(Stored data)
######

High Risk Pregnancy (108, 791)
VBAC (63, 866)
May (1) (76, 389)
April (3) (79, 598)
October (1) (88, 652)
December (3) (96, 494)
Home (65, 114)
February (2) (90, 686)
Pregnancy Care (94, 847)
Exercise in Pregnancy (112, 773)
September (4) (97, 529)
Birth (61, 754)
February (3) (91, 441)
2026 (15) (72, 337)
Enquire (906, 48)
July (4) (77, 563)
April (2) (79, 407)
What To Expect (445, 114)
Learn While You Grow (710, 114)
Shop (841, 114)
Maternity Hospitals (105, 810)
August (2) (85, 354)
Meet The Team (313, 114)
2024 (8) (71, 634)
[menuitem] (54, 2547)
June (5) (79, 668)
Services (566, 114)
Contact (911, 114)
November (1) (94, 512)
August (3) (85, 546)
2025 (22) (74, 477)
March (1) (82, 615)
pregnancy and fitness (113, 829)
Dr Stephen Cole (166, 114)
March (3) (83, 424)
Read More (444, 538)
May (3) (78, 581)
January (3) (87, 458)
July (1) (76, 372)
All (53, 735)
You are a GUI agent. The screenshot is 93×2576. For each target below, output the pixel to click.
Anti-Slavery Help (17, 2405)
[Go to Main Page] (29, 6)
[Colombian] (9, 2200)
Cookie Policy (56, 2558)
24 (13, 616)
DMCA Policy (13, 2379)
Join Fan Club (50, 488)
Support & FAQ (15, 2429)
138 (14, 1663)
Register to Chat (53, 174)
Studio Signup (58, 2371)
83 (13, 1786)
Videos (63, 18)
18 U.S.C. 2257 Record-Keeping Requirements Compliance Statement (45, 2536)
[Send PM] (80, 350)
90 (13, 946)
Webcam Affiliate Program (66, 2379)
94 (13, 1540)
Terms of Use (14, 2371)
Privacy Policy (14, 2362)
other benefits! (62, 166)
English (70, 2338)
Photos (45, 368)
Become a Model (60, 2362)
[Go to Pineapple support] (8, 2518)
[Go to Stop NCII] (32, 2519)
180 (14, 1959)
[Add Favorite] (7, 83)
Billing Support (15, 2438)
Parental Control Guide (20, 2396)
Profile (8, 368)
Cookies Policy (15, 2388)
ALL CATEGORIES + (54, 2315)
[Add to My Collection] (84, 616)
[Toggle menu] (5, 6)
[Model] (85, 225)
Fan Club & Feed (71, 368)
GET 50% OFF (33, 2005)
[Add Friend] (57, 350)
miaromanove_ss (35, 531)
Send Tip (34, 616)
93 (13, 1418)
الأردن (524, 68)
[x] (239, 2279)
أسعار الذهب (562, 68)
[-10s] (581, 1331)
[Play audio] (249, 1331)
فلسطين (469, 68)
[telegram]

######

### About this exercise
Please give an exact copy of the lines above, beginning with the line containing "Enquire (906, 48)" and running through the line containing "Parental Control Guide (20, 2396)", and of no other lines.

### Solution to this problem
Enquire (906, 48)
July (4) (77, 563)
April (2) (79, 407)
What To Expect (445, 114)
Learn While You Grow (710, 114)
Shop (841, 114)
Maternity Hospitals (105, 810)
August (2) (85, 354)
Meet The Team (313, 114)
2024 (8) (71, 634)
[menuitem] (54, 2547)
June (5) (79, 668)
Services (566, 114)
Contact (911, 114)
November (1) (94, 512)
August (3) (85, 546)
2025 (22) (74, 477)
March (1) (82, 615)
pregnancy and fitness (113, 829)
Dr Stephen Cole (166, 114)
March (3) (83, 424)
Read More (444, 538)
May (3) (78, 581)
January (3) (87, 458)
July (1) (76, 372)
All (53, 735)
You are a GUI agent. The screenshot is 93×2576. For each target below, output the pixel to click.
Anti-Slavery Help (17, 2405)
[Go to Main Page] (29, 6)
[Colombian] (9, 2200)
Cookie Policy (56, 2558)
24 (13, 616)
DMCA Policy (13, 2379)
Join Fan Club (50, 488)
Support & FAQ (15, 2429)
138 (14, 1663)
Register to Chat (53, 174)
Studio Signup (58, 2371)
83 (13, 1786)
Videos (63, 18)
18 U.S.C. 2257 Record-Keeping Requirements Compliance Statement (45, 2536)
[Send PM] (80, 350)
90 (13, 946)
Webcam Affiliate Program (66, 2379)
94 (13, 1540)
Terms of Use (14, 2371)
Privacy Policy (14, 2362)
other benefits! (62, 166)
English (70, 2338)
Photos (45, 368)
Become a Model (60, 2362)
[Go to Pineapple support] (8, 2518)
[Go to Stop NCII] (32, 2519)
180 (14, 1959)
[Add Favorite] (7, 83)
Billing Support (15, 2438)
Parental Control Guide (20, 2396)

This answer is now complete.